O sagrado mobiliza êxtases e furores. Morre-se e mata-se por ele. Psicanalistas sabemos ao que nos expomos quando tocamos, no outro, no "impossível-de-suportar" [Lacan: "l'impossible-à-supporter"]. 

Por isso Baudelaire cita Bossuet, "O Sábio sempre que ri, treme", e atribui ao cômico uma origem diabólica. 

Ora, quem foi o principal operador das Luzes, se não o riso? Maistre fala do "rictus" de Voltaire; Musset, de seu "sorriso atroz". As doutrinas da tradição não foram refutadas, observa Leo Strauss, foram expulsas pelo riso.

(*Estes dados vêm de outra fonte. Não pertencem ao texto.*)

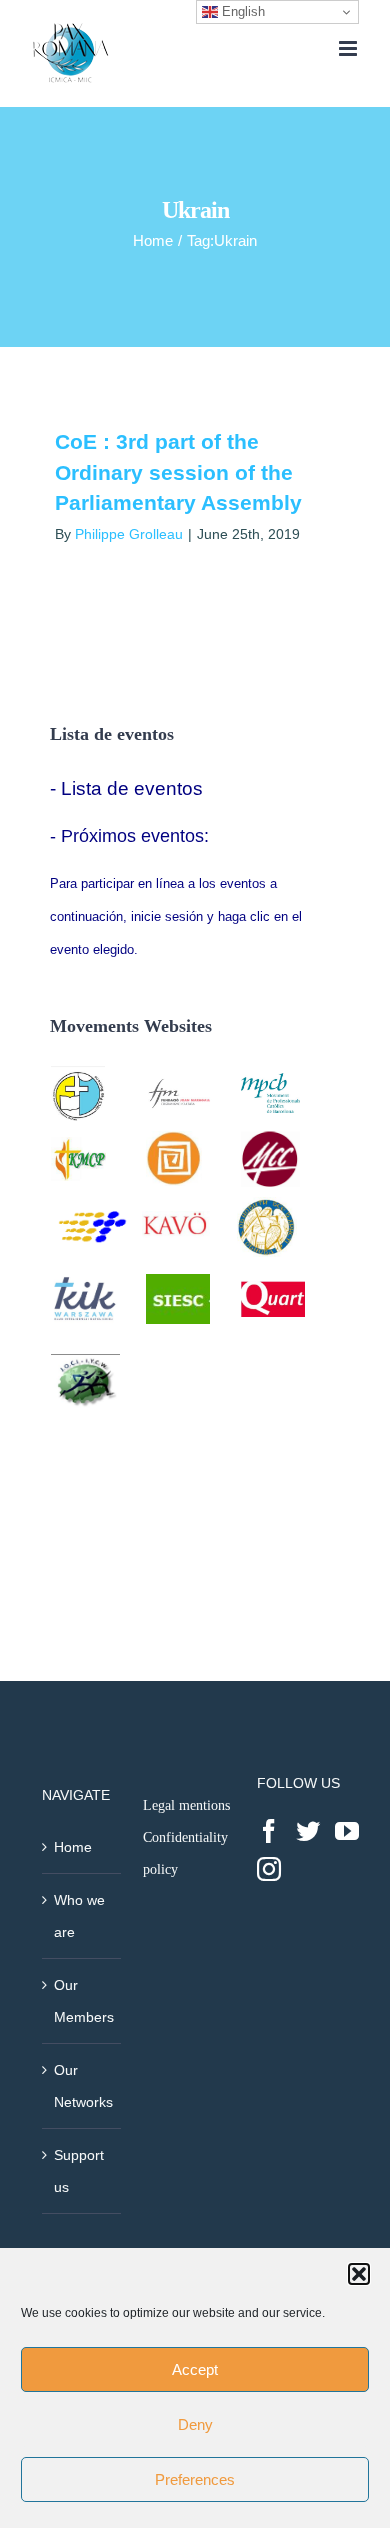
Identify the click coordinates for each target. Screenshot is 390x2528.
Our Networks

Charlie Hebdo existia entre nós como a rocha-testemunha desse riso fundante. Ninguém jamais prometeu a Cabu, Charb, Tignoux, Wolinski que seriam autorizados a posar ao lado do Cavaleiro de la Barre. Desde 1825, ninguém nunca mais tentou, entre nós, franceses, restaurar qualquer lei sobre a blasfêmia.

Como é possível pois que tenham morrido como mártires da liberdade de manifestação? 

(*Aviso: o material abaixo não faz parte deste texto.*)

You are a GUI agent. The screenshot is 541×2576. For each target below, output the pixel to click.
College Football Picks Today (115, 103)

Aconteceu, porque os universos de discurso que antes eram separados e estanques, agora se comunicam. São mesmo imbricados: agora, o sagrado de uns e o "nada-sagrado" de outros estão conectados, são antípodas. 

A menos que se rebobine o filme dos tempos modernos, deportando para longe os alógenos, a questão - questão de vida ou morte - será descobrir se o gosto do riso, o direito de ridicularizar, o nenhum-respeito iconoclasta são assim tão essenciais ao nosso gozo, quanto é essencial ao gozo na tradição islâmica a submissão ao Um. 

Quanto ao debate jurídico, é complexo, todo o conjunto das democracias ocidentais trabalham sobre isso (ver, sobre isso, o sumário, publicado há três meses pela Universidade da Califórnia: Profane : Sacrilegious Expression in a Multicultural World). 

Todos os anos, desde 1999, negocia-se na ONU essa questão, por iniciativa da Organização da Cooperação Islâmica, na Alemanha, Áustria, na Irlanda, procurando leis que tornem proscritos os atentados ao sagrado. 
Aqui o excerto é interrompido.